▸ Yang Harus Dikerjakan:
A – Jawab pertanyaan berikut berdasarkan tulisan tentang Dapoer Cik Milah Natuna.
(i) Apa arti kata "piwang" menurut tulisan itu?
(ii) Di kawasan mana Dapoer Cik Milah Natuna berlokasi?
(iii) Di mana penulis sering melihat tempat itu?
B – Tentukan apakah setiap pernyataan sesuai dengan tulisan tentang Dapoer Cik Milah Natuna. Jawab ya atau tidak, lalu kutip kata-kata dari tulisan yang menjadi dasarnya.
(i) Batam disebut sebagai salah satu kota besar di Indonesia.
(ii) Masakan di Batam sangat berbeda dengan masakan Natuna.
(iii) Dapoer Cik Milah Natuna berada di blok C nomor 10.
C – Kembalikan dari tulisan tentang Dapoer Cik Milah Natuna seluruh teks mulai dari "Kemarin saat sedang" terus sampai "bantuan gugel mep.", tanpa mengubah apa pun.

▸ Dokumen:
■ ■ ■ ■ ■

Monday, June 23, 2025

Dapoer Cik Milah Natuna, "Obat Piwang" Masakan Natuna di Batam

Bicara tentang kuliner memang tiada akan ada habisnya. Selalu ada hal baru yang datang dari dapur untuk disajikan di atas meja. Mulai dari tradisional hingga modern. Mulai dari resep turun temurun, hingga resep yang baru saja "turun". 

Hampir di semua tempat memiliki sajian khas. Entah itu di kampung, atau resepnya yang dibawa ikut merantau. Termasuk di Batam yang merupakan salah satu kota besar di Indonesia. Banyak pilihan kuliner yang bisa dicicipi. 

Kemarin saat sedang berada di Batam karena ada sesuatu hal yang harus dilakukan, tiba-tiba saya merasa piwang (rindu) dengan makanan kampung. Sempat bingung ingin kemana sebab secara masakan sebenarnya tak jauh beda dengan Natuna yang sama-sama Melayu. Namun tiba-tiba langsung teringat suatu tempat yang sering seliweran di beranda medsos saya: Dapoer Cik Milah Natuna.
Dapoer Cik Milah Natuna
Dapoer Cik Milah Natuna berlokasi di Tiban, tepatnya di Jalan Raya Tiban BTH, Komplek Ruko Golden Wealth Development blok C nomor 10. Tak sulit mencarinya, baik dengan cara konvensional, apalagi sekarang bisa dengan bantuan gugel mep.

■ ■ ■ ■ ■

▸ Bahan yang Disediakan:

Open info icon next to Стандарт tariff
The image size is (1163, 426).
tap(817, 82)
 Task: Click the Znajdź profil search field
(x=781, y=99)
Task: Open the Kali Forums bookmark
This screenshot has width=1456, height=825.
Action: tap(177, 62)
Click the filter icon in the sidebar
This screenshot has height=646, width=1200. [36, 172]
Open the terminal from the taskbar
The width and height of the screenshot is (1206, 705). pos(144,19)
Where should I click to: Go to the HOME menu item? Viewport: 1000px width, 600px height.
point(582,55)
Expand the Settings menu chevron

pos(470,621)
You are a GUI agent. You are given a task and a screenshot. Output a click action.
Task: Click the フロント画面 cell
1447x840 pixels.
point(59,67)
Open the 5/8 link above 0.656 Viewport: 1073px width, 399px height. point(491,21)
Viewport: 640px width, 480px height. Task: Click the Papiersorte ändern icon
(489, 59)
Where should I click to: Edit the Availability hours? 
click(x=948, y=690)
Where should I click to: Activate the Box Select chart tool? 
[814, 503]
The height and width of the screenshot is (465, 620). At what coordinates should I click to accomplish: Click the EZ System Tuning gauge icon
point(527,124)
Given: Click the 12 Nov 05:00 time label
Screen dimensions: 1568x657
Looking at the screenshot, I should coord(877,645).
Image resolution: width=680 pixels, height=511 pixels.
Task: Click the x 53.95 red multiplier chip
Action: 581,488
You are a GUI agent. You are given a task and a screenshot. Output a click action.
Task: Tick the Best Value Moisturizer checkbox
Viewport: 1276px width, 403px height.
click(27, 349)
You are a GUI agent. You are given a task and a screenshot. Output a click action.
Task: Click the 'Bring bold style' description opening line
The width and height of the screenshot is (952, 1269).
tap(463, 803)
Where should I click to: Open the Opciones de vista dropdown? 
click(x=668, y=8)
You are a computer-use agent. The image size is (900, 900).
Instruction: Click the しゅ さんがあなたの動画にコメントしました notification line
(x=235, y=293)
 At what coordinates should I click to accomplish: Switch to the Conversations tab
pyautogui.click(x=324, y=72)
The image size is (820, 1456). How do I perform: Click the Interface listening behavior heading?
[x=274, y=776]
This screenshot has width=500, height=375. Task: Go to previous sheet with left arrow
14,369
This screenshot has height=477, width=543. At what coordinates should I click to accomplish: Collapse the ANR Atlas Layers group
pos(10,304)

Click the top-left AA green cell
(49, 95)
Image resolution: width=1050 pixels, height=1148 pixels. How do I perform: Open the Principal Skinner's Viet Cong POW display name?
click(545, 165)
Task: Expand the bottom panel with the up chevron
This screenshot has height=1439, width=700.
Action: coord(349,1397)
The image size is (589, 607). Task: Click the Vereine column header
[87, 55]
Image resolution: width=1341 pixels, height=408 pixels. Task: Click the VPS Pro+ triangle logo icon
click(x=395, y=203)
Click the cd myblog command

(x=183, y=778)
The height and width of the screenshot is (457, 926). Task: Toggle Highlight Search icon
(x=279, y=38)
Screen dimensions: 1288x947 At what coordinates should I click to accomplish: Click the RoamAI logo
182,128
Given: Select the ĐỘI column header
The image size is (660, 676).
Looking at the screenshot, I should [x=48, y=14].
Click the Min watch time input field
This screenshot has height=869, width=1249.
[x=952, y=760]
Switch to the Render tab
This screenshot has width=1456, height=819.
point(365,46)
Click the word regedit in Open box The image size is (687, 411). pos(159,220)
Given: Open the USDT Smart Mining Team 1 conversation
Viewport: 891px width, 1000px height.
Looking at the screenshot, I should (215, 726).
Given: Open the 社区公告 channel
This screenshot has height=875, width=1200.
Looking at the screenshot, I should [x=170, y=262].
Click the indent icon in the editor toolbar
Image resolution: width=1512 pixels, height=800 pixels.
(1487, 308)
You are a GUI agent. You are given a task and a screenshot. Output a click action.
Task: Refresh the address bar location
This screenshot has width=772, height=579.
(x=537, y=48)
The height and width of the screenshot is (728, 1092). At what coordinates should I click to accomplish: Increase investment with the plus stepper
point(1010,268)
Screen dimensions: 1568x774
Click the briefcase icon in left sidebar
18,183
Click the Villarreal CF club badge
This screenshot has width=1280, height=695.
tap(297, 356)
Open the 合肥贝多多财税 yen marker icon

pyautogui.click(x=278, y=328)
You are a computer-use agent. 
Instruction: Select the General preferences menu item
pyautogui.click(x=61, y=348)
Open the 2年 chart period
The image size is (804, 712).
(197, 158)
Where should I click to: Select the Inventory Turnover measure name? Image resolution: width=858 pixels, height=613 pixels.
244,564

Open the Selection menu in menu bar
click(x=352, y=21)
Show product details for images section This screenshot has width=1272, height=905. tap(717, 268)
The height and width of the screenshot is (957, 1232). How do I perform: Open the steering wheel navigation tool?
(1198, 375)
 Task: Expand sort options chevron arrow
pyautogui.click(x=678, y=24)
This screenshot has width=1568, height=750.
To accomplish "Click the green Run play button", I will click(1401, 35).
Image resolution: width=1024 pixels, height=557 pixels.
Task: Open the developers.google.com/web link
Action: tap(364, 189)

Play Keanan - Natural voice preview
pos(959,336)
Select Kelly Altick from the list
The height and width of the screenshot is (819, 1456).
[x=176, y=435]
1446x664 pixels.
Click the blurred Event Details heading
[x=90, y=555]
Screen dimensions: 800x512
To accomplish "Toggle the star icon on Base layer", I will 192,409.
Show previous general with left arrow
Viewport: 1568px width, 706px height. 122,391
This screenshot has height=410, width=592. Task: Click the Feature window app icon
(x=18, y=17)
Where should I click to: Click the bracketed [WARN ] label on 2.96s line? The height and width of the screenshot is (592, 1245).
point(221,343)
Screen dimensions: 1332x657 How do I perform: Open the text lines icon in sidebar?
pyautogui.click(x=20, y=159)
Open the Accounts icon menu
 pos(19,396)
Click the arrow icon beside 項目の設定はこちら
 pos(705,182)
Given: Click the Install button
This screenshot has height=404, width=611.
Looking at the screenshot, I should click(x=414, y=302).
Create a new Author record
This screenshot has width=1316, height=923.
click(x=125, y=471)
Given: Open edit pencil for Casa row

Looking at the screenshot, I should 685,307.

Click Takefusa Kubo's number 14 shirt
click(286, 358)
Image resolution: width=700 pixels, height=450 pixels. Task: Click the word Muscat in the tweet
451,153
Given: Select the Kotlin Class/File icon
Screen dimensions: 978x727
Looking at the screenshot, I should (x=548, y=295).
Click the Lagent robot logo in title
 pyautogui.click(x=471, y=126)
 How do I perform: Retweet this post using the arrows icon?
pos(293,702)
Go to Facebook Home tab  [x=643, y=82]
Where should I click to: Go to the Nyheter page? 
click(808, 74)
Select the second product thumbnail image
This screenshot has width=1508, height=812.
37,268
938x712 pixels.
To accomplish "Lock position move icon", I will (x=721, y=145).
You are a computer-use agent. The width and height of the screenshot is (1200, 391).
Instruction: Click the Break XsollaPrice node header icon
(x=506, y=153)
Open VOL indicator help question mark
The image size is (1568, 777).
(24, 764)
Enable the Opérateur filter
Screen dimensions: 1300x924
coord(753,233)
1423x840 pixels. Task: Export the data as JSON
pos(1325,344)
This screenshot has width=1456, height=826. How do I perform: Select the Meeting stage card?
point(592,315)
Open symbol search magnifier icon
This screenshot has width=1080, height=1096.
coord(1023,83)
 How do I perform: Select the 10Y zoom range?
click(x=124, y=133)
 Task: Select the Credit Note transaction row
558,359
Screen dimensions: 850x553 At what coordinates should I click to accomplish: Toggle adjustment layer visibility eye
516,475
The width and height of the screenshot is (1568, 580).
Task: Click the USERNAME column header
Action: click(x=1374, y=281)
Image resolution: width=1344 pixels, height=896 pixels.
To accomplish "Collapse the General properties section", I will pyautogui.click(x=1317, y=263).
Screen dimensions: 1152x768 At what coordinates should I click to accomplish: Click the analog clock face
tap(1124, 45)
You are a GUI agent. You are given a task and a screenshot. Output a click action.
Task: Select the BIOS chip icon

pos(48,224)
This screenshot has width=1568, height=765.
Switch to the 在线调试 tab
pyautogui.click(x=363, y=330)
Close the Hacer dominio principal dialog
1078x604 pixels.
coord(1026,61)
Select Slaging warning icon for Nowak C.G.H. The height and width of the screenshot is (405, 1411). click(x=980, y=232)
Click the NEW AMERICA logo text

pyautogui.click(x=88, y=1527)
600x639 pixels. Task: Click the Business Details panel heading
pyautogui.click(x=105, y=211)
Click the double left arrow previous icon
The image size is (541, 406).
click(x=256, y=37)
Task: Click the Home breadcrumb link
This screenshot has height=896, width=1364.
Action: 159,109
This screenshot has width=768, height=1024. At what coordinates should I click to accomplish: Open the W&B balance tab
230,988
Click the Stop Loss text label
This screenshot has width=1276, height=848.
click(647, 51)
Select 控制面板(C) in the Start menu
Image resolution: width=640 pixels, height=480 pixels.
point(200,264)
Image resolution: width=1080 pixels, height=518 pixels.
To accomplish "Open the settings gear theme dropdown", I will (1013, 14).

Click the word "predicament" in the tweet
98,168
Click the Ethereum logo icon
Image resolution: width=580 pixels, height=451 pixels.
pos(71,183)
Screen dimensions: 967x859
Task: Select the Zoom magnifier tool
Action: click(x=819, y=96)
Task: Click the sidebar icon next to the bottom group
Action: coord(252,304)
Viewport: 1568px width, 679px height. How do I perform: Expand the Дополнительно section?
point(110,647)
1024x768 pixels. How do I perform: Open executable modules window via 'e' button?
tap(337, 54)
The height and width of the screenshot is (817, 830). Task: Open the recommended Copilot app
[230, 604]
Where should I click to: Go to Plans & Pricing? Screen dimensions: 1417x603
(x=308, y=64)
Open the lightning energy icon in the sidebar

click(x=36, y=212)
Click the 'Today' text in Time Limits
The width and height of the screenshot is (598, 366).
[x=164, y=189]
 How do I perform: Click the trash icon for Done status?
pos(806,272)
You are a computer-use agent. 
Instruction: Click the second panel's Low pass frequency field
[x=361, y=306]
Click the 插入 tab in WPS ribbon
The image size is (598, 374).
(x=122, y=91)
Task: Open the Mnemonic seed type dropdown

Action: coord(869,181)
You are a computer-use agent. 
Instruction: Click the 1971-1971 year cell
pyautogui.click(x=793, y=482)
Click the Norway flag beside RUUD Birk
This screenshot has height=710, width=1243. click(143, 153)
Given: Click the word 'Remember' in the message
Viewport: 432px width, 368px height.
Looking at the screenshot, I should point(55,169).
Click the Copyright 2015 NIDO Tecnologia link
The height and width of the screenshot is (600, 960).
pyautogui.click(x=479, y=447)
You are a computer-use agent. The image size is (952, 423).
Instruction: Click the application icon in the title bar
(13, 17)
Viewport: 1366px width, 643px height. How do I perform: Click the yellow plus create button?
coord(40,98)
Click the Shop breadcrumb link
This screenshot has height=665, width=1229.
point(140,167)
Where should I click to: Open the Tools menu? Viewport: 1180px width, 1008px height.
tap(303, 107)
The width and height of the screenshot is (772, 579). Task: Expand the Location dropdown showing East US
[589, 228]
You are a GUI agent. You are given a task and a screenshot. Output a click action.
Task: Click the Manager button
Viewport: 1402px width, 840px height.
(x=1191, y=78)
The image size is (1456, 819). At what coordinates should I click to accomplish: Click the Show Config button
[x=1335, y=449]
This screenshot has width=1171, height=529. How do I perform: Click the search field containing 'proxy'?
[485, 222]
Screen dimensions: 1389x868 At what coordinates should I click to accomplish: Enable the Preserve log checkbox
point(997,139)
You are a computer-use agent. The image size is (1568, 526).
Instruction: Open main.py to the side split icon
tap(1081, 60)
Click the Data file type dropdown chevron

■ ■ ■ ■ ■

▸ Kunci Jawaban:
A –
(i) Rindu.
(ii) Di Tiban, tepatnya di Jalan Raya Tiban BTH, Komplek Ruko Golden Wealth Development blok C nomor 10.
(iii) Di beranda media sosialnya.

B –
(i) Ya: "Termasuk di Batam yang merupakan salah satu kota besar di Indonesia."
(ii) Tidak: "secara masakan sebenarnya tak jauh beda dengan Natuna yang sama-sama Melayu."
(iii) Ya: "Komplek Ruko Golden Wealth Development blok C nomor 10."

C –
Kemarin saat sedang berada di Batam karena ada sesuatu hal yang harus dilakukan, tiba-tiba saya merasa piwang (rindu) dengan makanan kampung. Sempat bingung ingin kemana sebab secara masakan sebenarnya tak jauh beda dengan Natuna yang sama-sama Melayu. Namun tiba-tiba langsung teringat suatu tempat yang sering seliweran di beranda medsos saya: Dapoer Cik Milah Natuna.
Dapoer Cik Milah Natuna
Dapoer Cik Milah Natuna berlokasi di Tiban, tepatnya di Jalan Raya Tiban BTH, Komplek Ruko Golden Wealth Development blok C nomor 10. Tak sulit mencarinya, baik dengan cara konvensional, apalagi sekarang bisa dengan bantuan gugel mep.